Ashavari celebrates a weekend of music
A glorious spring weekend was the setting for the three-day Ashavari Music Festival in the South Bay, May 25-27, at the Santa Clara Convention Center in Santa Clara and at Gunn Highschool’s Spangenberg Theatre in Palo Alto.
The event, hosted by the nonprofit organization Ashavari Performing Arts, celebrated the life and work of tabla maestro Pandit Swapan Chaudhuri. The festival was originally planned for 2020 in honor of his 75th birthday, but the Covid pandemic halted those plans. Ticket holders held on to their passes in anticipation of the forthcoming celebration.
“We were closely monitoring the pandemic situation,” Pradosh Sarkar of Ashavari Performing Arts told India Currents. “I was in constant touch with Guruji,” he added, referring to Pandit Swapan Chaudhuri.
Zakir Hussain & other musical legends perform
Opening night featured the preview of a documentary on Pandit Swapan Chaudhuri’s life and concluded with a performance by tabla legend Ustad Zakir Hussain, with Ustad Sabir Khan on the sarangi.
“Zakir-ji’s solo was really phenomenal. He hadn’t done a solo like that in a long time he was saying,” festival emcee Labonee Mohanta said.
“I was definitely excited [about the festival], but at the same time I could not even sleep, I was very nervous. It’s never happened in the Bay Area like this,” Pandit Swapan Chaudhuri told India Currents.
Ashavari musical treats
On Friday audiences were treated to several brilliant performances. Bay Area resident and Hindustani vocalist Shri Mahesh Kale opened the day’s festivities, accompanied by Shri Aditya Kalyanpur on tabla and Shri Anand Karve on harmonium. Pandit Tejendra Narayan Majumdar and son, Shri Indrayuddh Majumdar, both on the sarod, were accompanied by Pandit Tanmoy Bose.
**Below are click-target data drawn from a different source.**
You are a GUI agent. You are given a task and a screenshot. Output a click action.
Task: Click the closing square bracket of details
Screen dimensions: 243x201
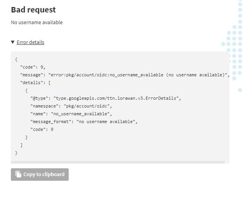(21, 145)
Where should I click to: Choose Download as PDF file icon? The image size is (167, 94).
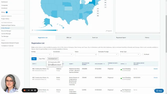(x=49, y=62)
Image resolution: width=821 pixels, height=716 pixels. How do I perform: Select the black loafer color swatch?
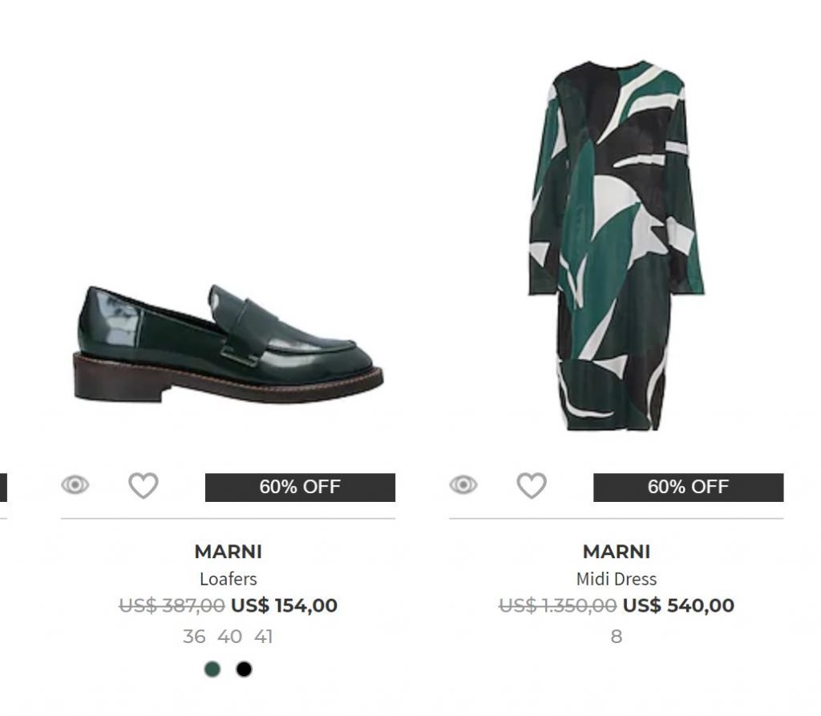coord(244,669)
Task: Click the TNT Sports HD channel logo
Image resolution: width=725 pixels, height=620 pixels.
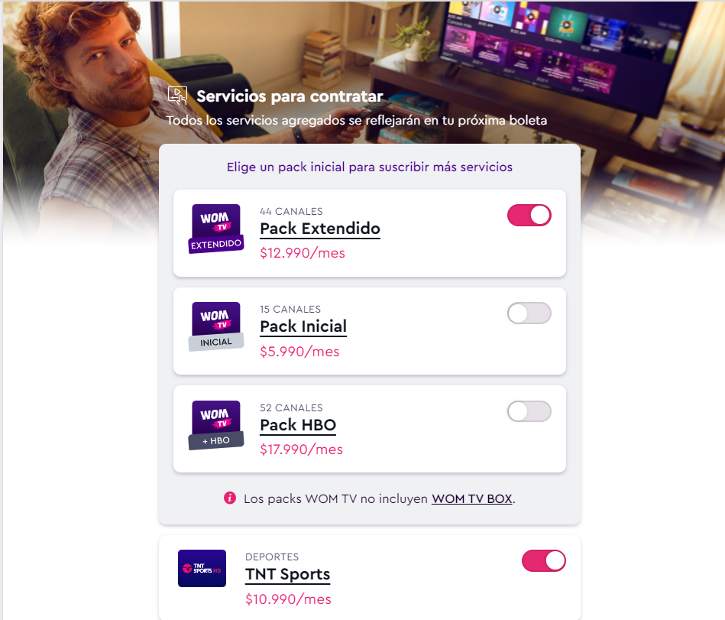Action: point(202,568)
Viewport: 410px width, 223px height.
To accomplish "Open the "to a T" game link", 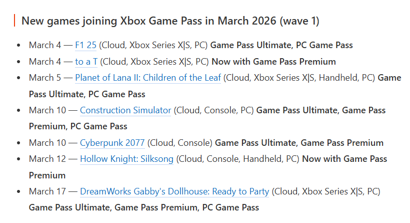I will [86, 62].
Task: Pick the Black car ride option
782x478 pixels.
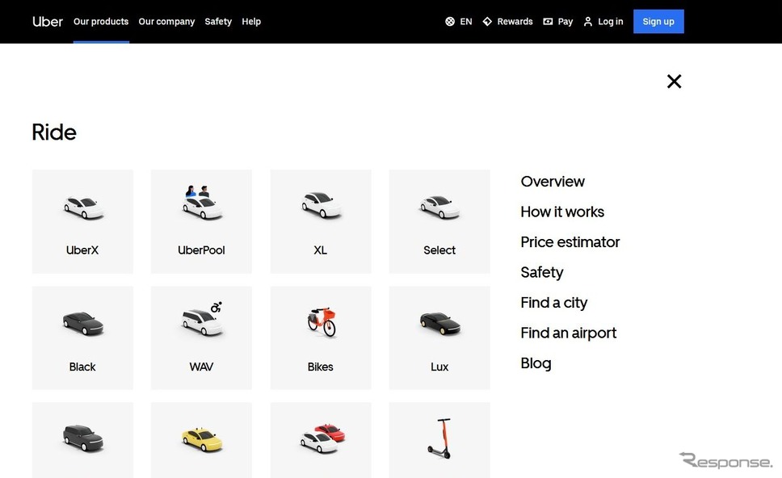Action: click(82, 338)
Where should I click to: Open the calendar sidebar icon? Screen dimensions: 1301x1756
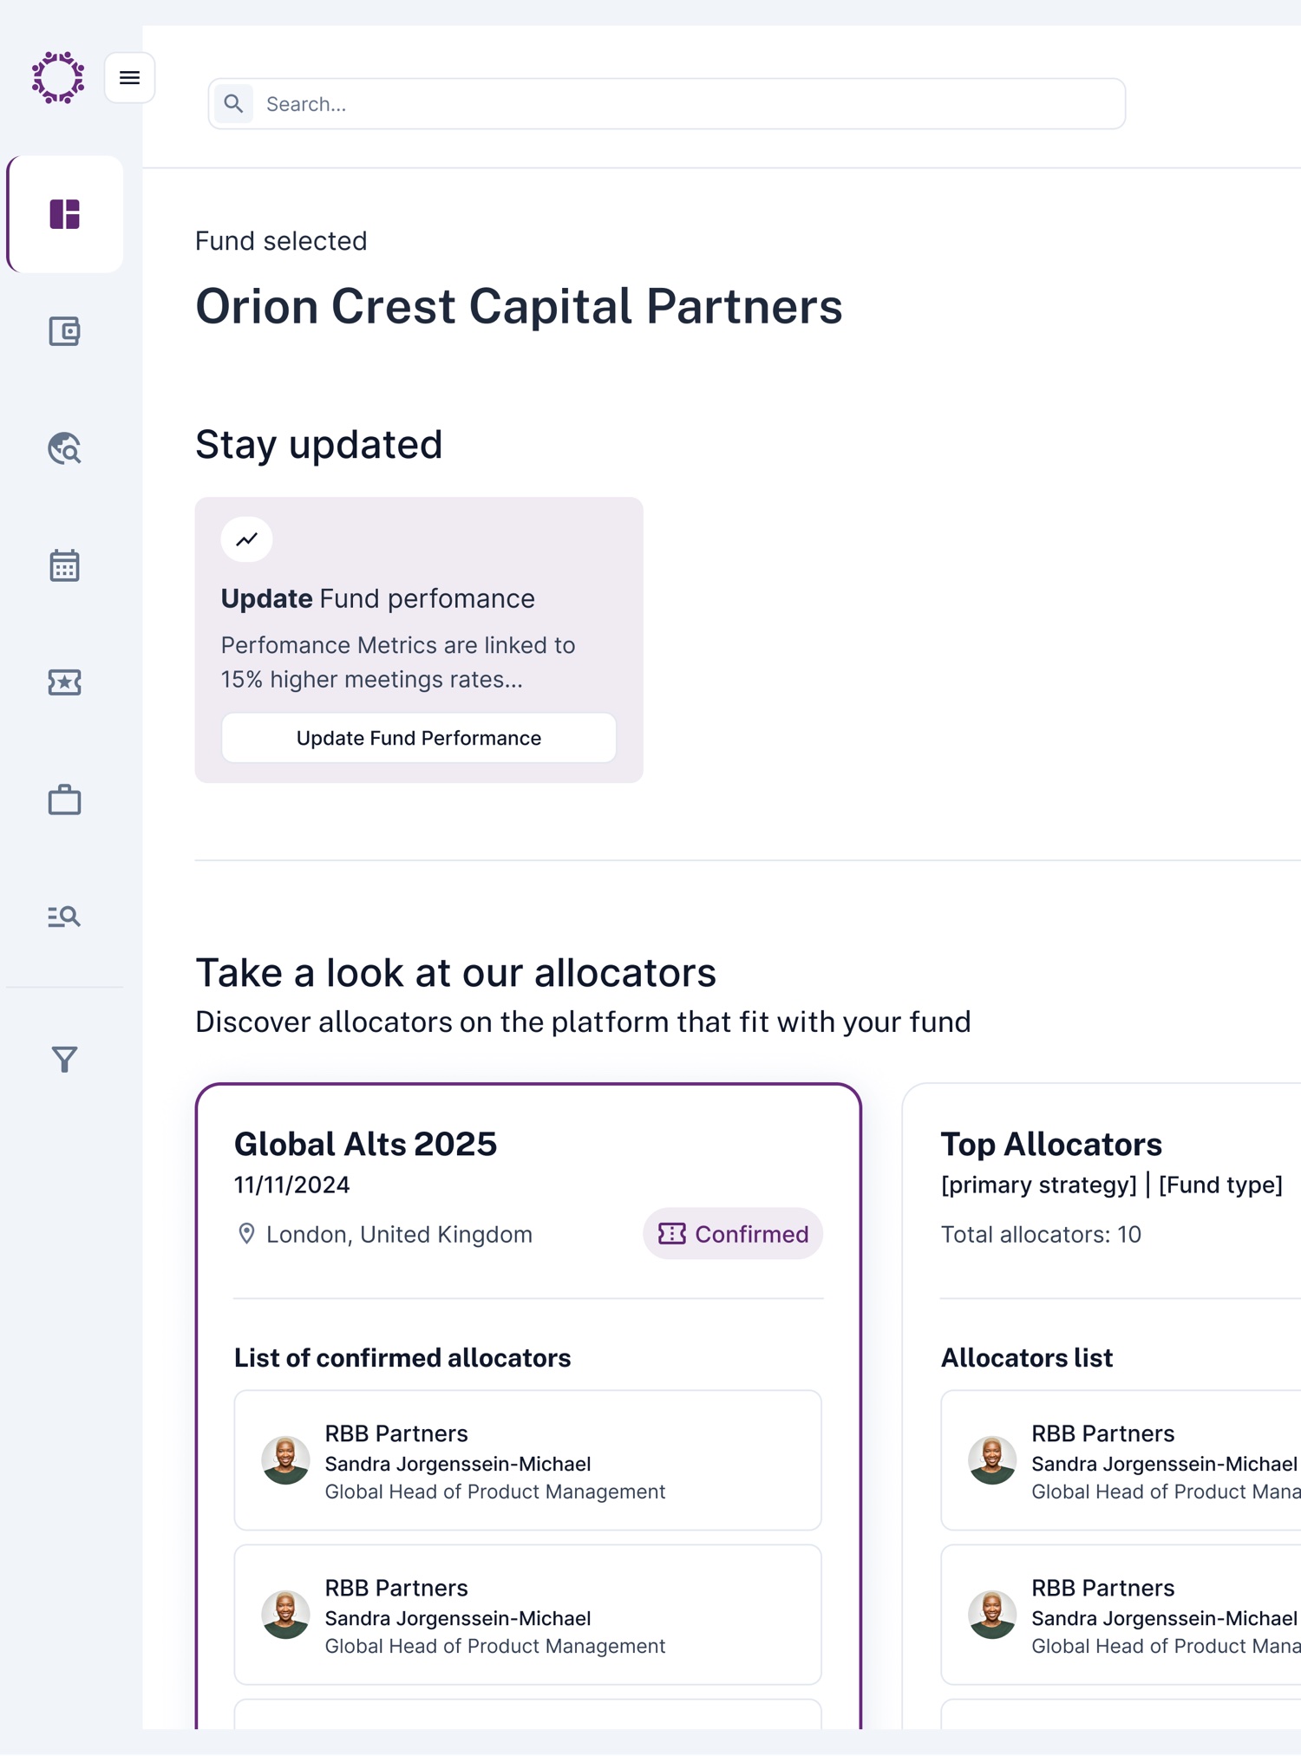(64, 565)
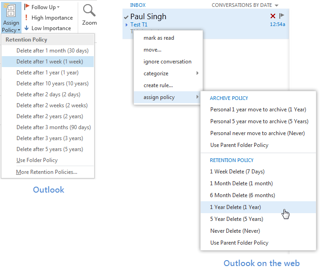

Kathak artist Pandit Rajendra Gangani closed out the night, accompanied by his brother Pandit Fateh Singh Gangani on tabla, Hemant Panwar on vocals, and Abhik Mukherjee on sitar.
“I was very inspired,” Mohanta, a kathak dancer herself, said of Gangani’s performance. “One thing that really struck out to me was the tabla player, which was his brother. I think the duo really made the concert stand out. They’re so in tune with each other. That really opened my eyes. It’s so important to be in tune with the musicians you’re dancing with.”
The final day at Spangenberg Theatre showcased Tabla Niketan students performing mid-afternoon, follwed by the Ali Akbar College of Music Tabla Ensemble. Late afternoon saw Shri Niladri Kumar on Sitar and Pandit Swapan Chaudhuri on tabla. In the early evening performance, Shri Alam Khan and Shri Manik Khan on sarod were accompanied by Pandit Tanmoy Bose on tabla. The final performance of the evening was vocalist Vidushi Kaushiki Chakraborty performing to a sold-out crowd. Accompanying her were Pandit Swapan Chaudhuri on tabla, Shri Tanmay Deochake on harmonium, and Ustad Sabir Khan on sarangi.
Beautiful moments in music
Beautiful moments were sprinkled throughout the three days. Ustad Zakir Hussain along with several artists sought blessings from Pandit Swapan Chaudhuri before their performances. Shri Mahesh Kale gently handed his guru’s decades-old tanpura to his student to carry on stage. Vidhushi Kaushiki Chakraborty spoke of Pandit Swapan Chaudhuri house was a second home to her while growing up. Musicians joyously greeted each other at the festival and backstage before and after each performance.
“I was staying with them in the hotel,” Pandit Swapan Chaudhuri said. “They don’t get that in India. That kind of mahal, eating together, talking until 3 in the morning.”
Every night, two of Swapan-ji’s students, William Rossel and Jim Santi Owen, introduced the Maestro Swapan Chaudhuri Digital Tabla Library, a resource for students interested in learning the tabla.
“My main goal was to spread this music, this culture to the younger generation,” said Pandit Swapan Chaudhuri. “I saw so many kids. I was very happy when they came to me and said they wanted to join,” he continued. “As soon as they get involved their culture will be theirs forever.”